By Jim Williams
The largest copper mine in the United States is a Senate vote away. That news wasn’t enough to sway copper prices to start the week.
More on the copper mine in a moment, but first, an update on the current copper prices. The price of the red metal declined on Monday, as disappointing data from China added to concerns over the global economic outlook.
Data released earlier showed that China’s exports climbed 4.7% from last November, missing expectations for a 7.9% increase, while imports fell 6.7%, compared to forecasts for a gain of 3.5%.
China’s trade surplus widened to $54.5 billion last month from $45.4 billion in October, compared to estimates for a surplus of $43.2 billion.
Investors hope the downbeat data will add to hopes that policymakers in Beijing will implement more stimulus to shore up its economy.
“Unless you get a formidable increase in demand in China, I think copper prices are going to stay on the defensive for the near term,” states Adam Klopfenstein, a senior market strategist at Archer Financial Services Inc. “We’re not looking for China export growth, we’re looking for more domestic consumption growth.”
The Largest Copper Mine in the US Hinges on a Defense Contract
A bill to approve a ‘land swap’ that would create the largest copper mine in America sits inside the 1,600 page Defense contract waiting for Senate approval this week.
The controversial bill, quietly attached as a provision to the National Defense Authorization Act (NDAA), would authorize Resolution Copper, a subsidiary of Rio Tinto, to acquire 2,400 acres of the federally protected Tonto National Forest in southeast Arizona in exchange for 5,000 acres in parcels scattered around the state.
The Resolution Copper project is 55 percent owned by Rio Tinto and 45 percent owned by BHP. The two mining giants have been lobbying for 12 years to take possession of this property, reportedly the world’s largest untapped copper resource.
If the project receives final investment approval from the Rio and BHP boards, as expected, Resolution Copper would become the largest copper producer in North America, supplying more than a quarter of US copper demand.
Environmental groups and local Indian tribes had rallied against a land exchange in the southeast of Arizona. Conservationists and American Indian groups say the massive underground copper mine project could threaten sacred land. “I don’t like our ancestral lands being raided by the U.S. Congress,” said Phil Stago, a member of the White Mountain Apache tribe.
US Representative Paul Gosar said previous archaeological and historical investigations have not turned up any documented proof that the area was ever sacred to the tribe. US Representative Ann Kirkpatrick said the Apache Leap, a cultural landmark, would not be part of a land exchange. The bill requires that a federal environmental study take place before any deal is approved, she added.

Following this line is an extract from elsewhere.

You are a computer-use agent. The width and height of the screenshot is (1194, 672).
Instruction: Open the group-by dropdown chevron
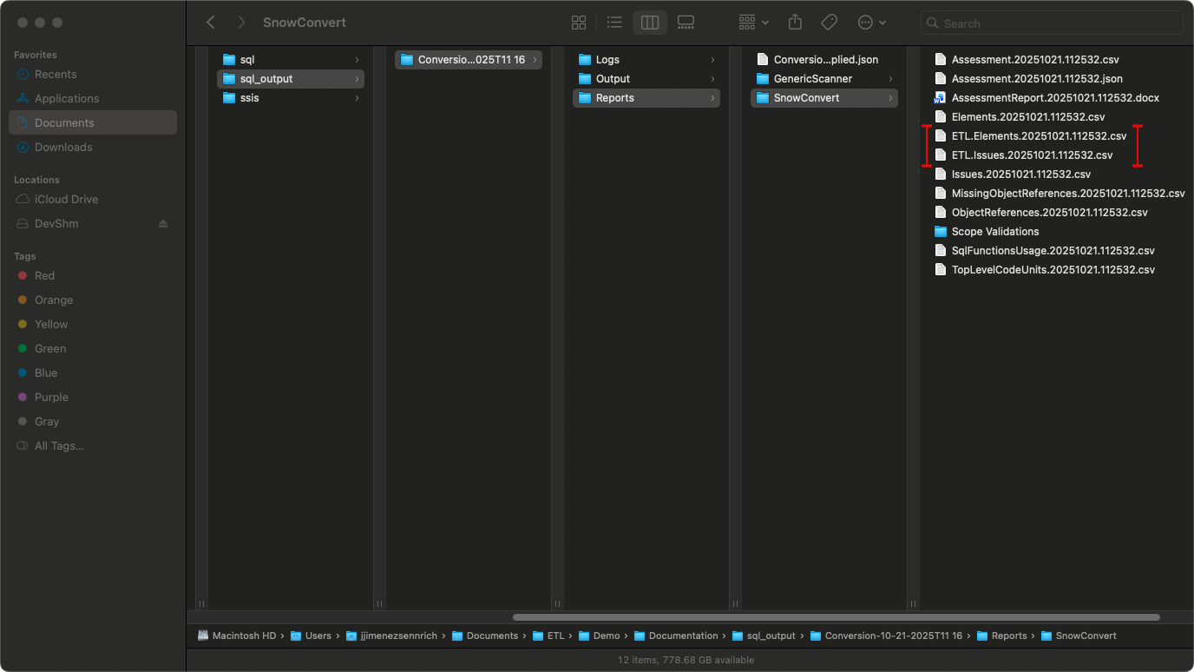(764, 22)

If the Resolution Copper project does happen, it is expected to create 3,700 jobs and bring more than $6 billion in economic benefits to the state over its 66-year life span.
“Copper is once again king in Arizona, and our military and our manufacturing base will be assured of critical domestic copper supplies,” Gosar said after the bill passed.
Under the legislation, other new land will be added to the federal wilderness register in exchange for land to be developed for oil, natural gas, coal, timber and copper.
Resolution Copper has an inferred mineral resource of 1,737 tons and could be mined for more than 40 years. The first shaft has been completed and production is likely to begin around 2020. Rio and BHP have already invested more than $1 billion in exploratory activities at the Resolution Copper deposit, which lies about a mile and a half underground.
“This legislation would provide up to 25 percent of the annual US demand for copper, which is critical to US competitiveness and economic security,” said US Chamber of Commerce executive vice-president of government affairs, Bruce Josten.
Rio Tinto’s Outlook on Copper Market
In a bit of an ironic twist, just last week, Rio Tinto’s head of copper, Jean-Sebastien Jacques, told investors he sees the copper market over supplied in the medium term.
“As we move into 2015 the copper industry will continue to be oversupplied in the medium term which will drive continued volatility in price.” The copper market is expected to swing into a deficit from 2018, he added.
Jacques said that in addition, Rio’s copper business will be affected by operational challenges in 2015, which will curb production next year.
The timing appears to be perfect for Rio and BHP – as stated above, production in their new mine in Arizona is expected to start in 2020. However, legal hurdles and opposition could derail the massive project.
We will keep you posted as this story as it develops.